# Material for this exercise:
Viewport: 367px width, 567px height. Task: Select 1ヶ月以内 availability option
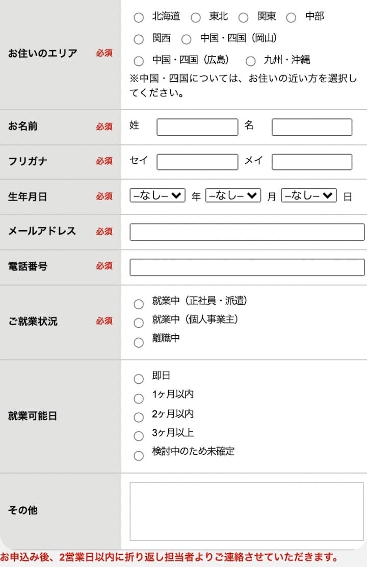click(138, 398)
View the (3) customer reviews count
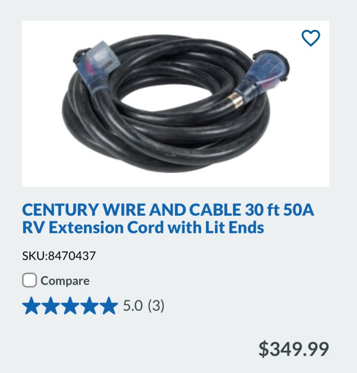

---

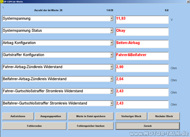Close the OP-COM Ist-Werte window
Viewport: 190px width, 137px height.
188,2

...

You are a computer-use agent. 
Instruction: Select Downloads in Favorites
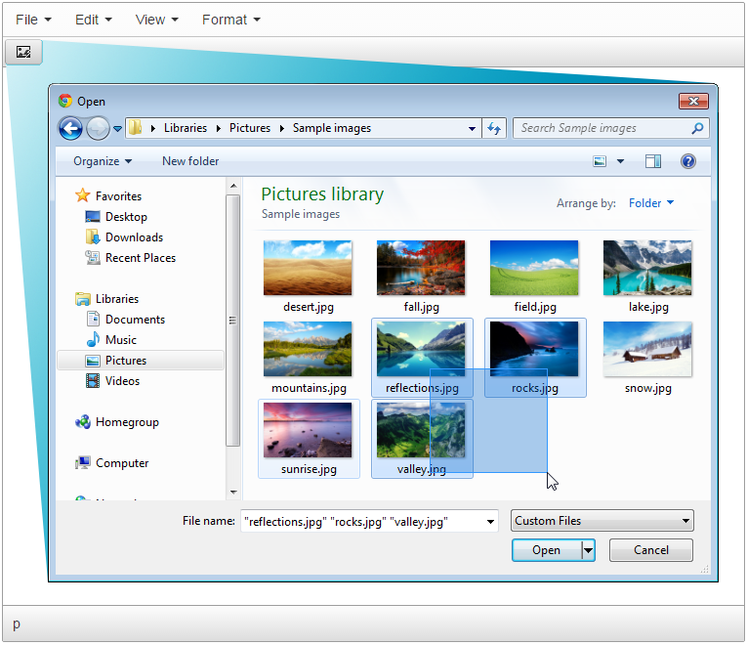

# What to produce:
Everything between and including the line above containing "Viewport: 367px width, 567px" and the line containing "View the (3) customer reviews count" should be reproduced exactly, with pictures excluded.

# Response to the task:
Viewport: 367px width, 567px height. Task: Select 1ヶ月以内 availability option
click(138, 398)
View the (3) customer reviews count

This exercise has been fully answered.